To do — The line containing "ЖЕЗКАЗГАН (334, 1241)" and every line after it through the end of the records: return those exactly, and nothing more.

Listed records —
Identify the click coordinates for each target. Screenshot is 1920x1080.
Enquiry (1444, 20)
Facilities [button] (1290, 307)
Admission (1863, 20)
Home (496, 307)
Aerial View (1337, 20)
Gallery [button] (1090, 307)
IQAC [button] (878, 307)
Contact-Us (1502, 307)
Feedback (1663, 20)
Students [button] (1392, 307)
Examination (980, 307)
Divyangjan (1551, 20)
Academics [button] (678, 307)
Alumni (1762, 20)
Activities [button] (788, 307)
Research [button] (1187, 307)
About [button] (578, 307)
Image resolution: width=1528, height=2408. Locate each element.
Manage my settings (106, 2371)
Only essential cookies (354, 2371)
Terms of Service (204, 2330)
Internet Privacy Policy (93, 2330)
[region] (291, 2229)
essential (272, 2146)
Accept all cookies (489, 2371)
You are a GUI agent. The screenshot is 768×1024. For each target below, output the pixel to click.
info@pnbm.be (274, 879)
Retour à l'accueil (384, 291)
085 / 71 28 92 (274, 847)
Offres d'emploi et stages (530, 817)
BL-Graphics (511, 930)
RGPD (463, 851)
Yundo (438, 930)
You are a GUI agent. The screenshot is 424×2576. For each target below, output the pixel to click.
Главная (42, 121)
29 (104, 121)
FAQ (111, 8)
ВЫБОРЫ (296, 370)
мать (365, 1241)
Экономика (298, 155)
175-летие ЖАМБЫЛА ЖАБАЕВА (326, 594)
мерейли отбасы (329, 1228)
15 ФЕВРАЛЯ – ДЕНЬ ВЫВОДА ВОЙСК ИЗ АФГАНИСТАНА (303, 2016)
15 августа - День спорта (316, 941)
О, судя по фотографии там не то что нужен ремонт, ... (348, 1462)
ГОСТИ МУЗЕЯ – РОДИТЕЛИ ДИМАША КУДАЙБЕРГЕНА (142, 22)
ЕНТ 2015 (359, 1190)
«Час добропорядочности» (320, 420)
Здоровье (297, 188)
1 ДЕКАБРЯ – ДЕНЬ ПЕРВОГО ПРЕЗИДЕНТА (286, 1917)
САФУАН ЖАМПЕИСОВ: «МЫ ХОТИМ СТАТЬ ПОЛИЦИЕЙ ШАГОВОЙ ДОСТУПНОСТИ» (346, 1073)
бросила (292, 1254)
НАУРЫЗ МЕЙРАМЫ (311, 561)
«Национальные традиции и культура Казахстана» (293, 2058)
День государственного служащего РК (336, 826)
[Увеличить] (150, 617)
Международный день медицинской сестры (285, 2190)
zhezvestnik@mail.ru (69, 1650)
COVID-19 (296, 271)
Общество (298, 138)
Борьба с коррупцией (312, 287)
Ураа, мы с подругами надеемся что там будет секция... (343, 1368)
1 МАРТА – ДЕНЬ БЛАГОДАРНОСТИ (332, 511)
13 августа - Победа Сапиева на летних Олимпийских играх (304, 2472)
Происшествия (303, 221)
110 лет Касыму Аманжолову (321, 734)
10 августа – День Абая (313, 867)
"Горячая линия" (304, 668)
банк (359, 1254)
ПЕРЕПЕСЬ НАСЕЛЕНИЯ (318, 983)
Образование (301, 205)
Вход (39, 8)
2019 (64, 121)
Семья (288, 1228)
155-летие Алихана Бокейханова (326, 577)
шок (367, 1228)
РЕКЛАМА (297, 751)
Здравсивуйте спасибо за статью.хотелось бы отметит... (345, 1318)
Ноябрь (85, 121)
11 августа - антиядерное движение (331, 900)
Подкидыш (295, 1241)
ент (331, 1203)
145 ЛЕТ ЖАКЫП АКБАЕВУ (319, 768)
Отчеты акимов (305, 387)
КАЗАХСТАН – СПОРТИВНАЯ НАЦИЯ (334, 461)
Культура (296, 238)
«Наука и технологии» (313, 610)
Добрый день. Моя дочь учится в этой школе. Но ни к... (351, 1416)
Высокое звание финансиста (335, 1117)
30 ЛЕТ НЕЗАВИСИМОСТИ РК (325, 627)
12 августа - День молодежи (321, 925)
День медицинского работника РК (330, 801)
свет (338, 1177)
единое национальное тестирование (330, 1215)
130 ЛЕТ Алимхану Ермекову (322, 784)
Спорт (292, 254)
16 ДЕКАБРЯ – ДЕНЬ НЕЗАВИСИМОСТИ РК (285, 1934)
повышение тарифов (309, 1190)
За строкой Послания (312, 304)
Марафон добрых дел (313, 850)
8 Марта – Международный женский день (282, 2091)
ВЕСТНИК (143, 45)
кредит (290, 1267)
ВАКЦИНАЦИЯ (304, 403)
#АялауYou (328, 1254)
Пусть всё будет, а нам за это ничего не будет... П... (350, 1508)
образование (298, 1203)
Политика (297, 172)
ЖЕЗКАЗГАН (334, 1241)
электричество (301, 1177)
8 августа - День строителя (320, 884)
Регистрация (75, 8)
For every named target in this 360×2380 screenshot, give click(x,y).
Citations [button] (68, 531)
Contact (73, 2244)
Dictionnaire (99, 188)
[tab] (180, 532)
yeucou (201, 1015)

Response to this exercise —
ЖЕЗКАЗГАН (334, 1241)
электричество (301, 1177)
8 августа - День строителя (320, 884)
Регистрация (75, 8)
For every named target in this 360×2380 screenshot, give click(x,y).
Citations [button] (68, 531)
Contact (73, 2244)
Dictionnaire (99, 188)
[tab] (180, 532)
yeucou (201, 1015)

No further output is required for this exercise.